- What is being asked
Could the records be returned exactly, with the pictures left out?

*** Opening Data to use ***

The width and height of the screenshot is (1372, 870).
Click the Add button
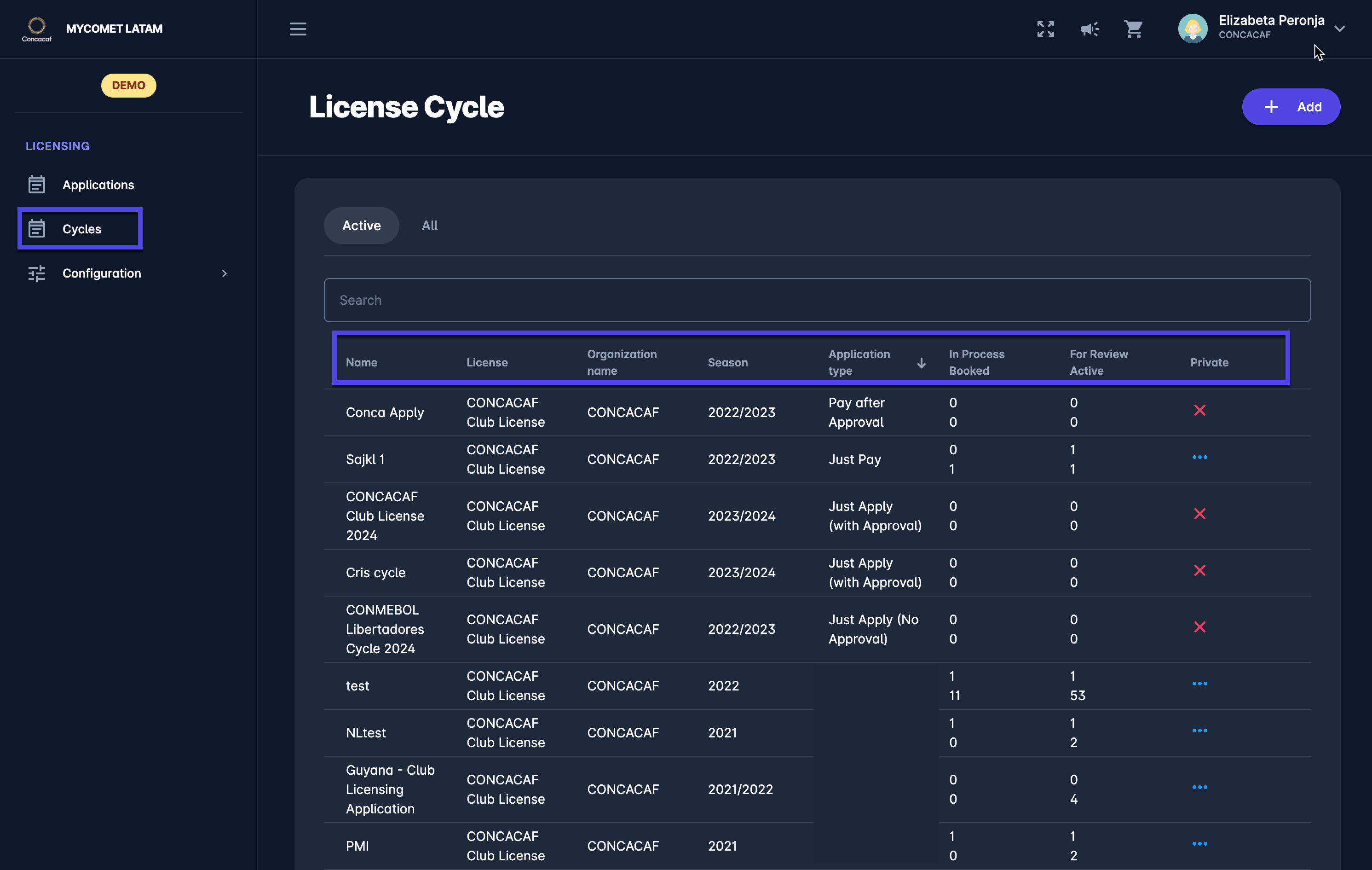[x=1291, y=107]
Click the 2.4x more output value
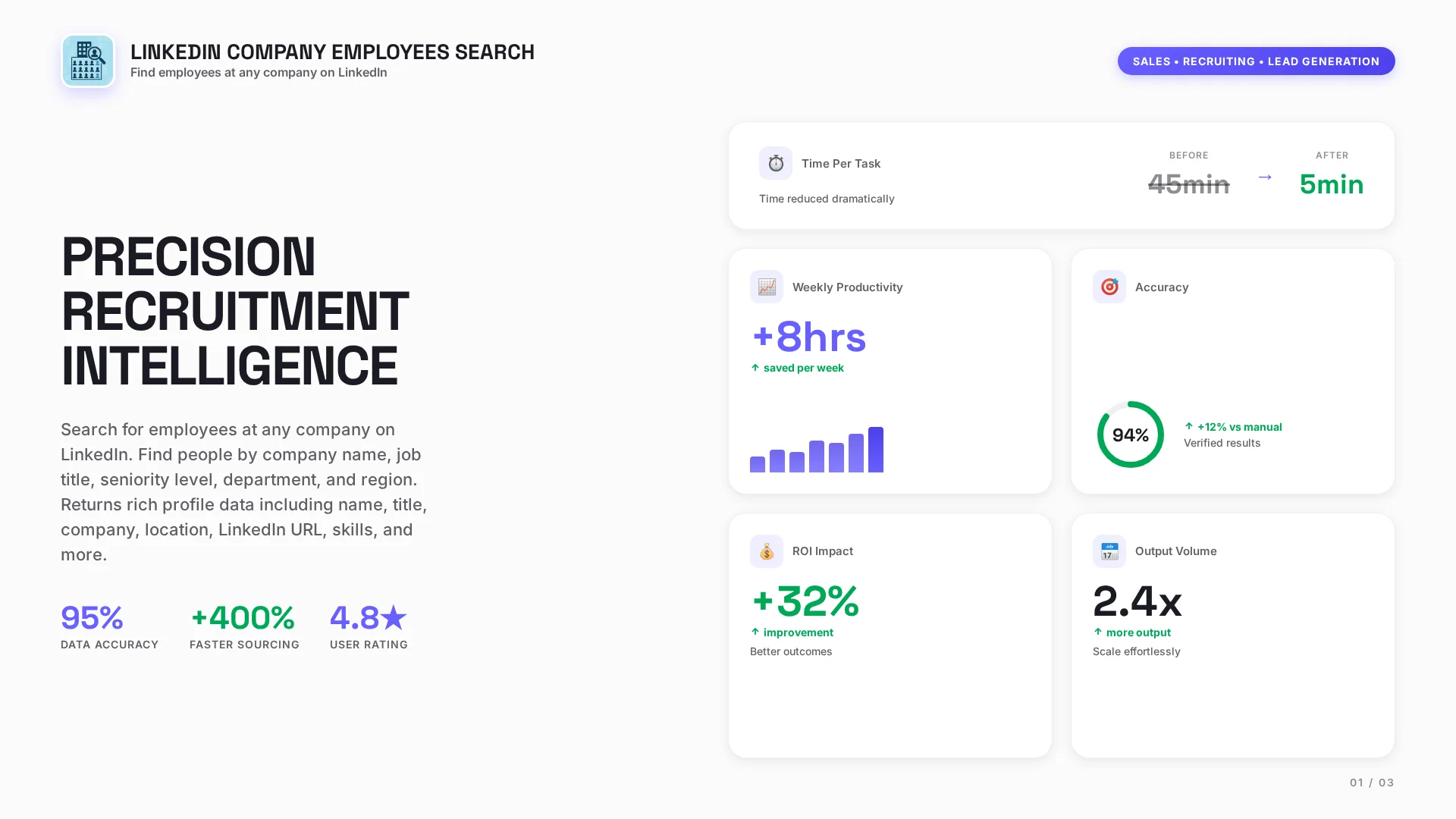This screenshot has height=819, width=1456. pyautogui.click(x=1137, y=601)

*** Closing Data to use ***

- Task output
The width and height of the screenshot is (1372, 870).
Click the Add button
[x=1291, y=107]
Click the 2.4x more output value
This screenshot has height=819, width=1456. pyautogui.click(x=1137, y=601)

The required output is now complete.